> _Source document_
Runbook: Global Shadow + Kill-Switch Override
Purpose / When to use
Use this runbook only during major incident windows when normal mitigation cannot restore service quickly enough.
Blast radius & risk level
- Risk level: critical
- Primary risk: reducing active enforcement guardrails while incident mode is enabled
Signals / symptoms
- Sustained customer-impacting rejects across broad traffic
- rollback path unavailable or too slow for immediate recovery
- collateral from current controls exceeds acceptable impact
Detection queries
rate(fairvisor_decisions_total{action="reject"}[5m])
max_over_time(fairvisor_global_shadow_active[1m])
max_over_time(fairvisor_kill_switch_override_active[1m])
Triage checklist
- Confirm incident commander approval for break-glass mode.
- Set short TTL (15-30 minutes) and named owner.

[Stored records]

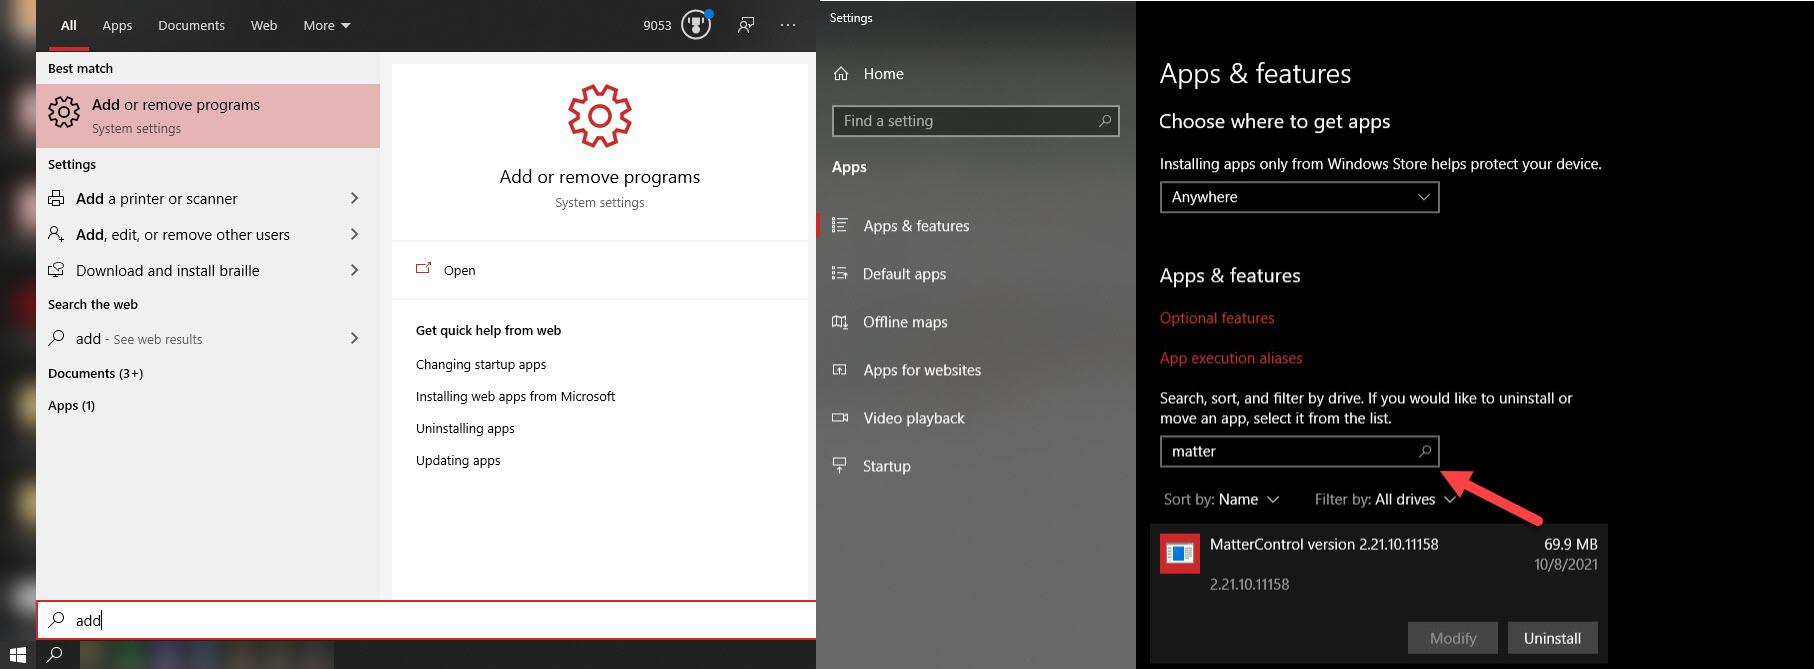Open the three-dots options menu
Viewport: 1814px width, 669px height.
[x=788, y=25]
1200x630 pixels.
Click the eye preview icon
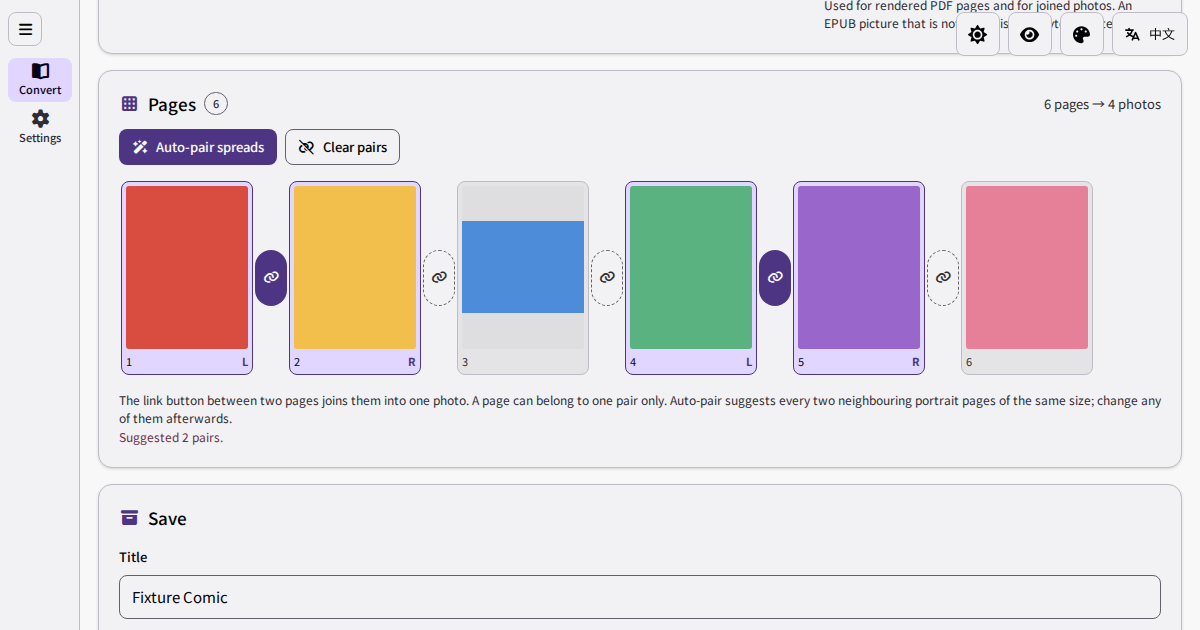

> _Action item_
Return the complete kill-switch override runbook above, word for word.

> _Answer space_
Runbook: Global Shadow + Kill-Switch Override
Purpose / When to use
Use this runbook only during major incident windows when normal mitigation cannot restore service quickly enough.
Blast radius & risk level
- Risk level: critical
- Primary risk: reducing active enforcement guardrails while incident mode is enabled
Signals / symptoms
- Sustained customer-impacting rejects across broad traffic
- rollback path unavailable or too slow for immediate recovery
- collateral from current controls exceeds acceptable impact
Detection queries
rate(fairvisor_decisions_total{action="reject"}[5m])
max_over_time(fairvisor_global_shadow_active[1m])
max_over_time(fairvisor_kill_switch_override_active[1m])
Triage checklist
- Confirm incident commander approval for break-glass mode.
- Set short TTL (15-30 minutes) and named owner.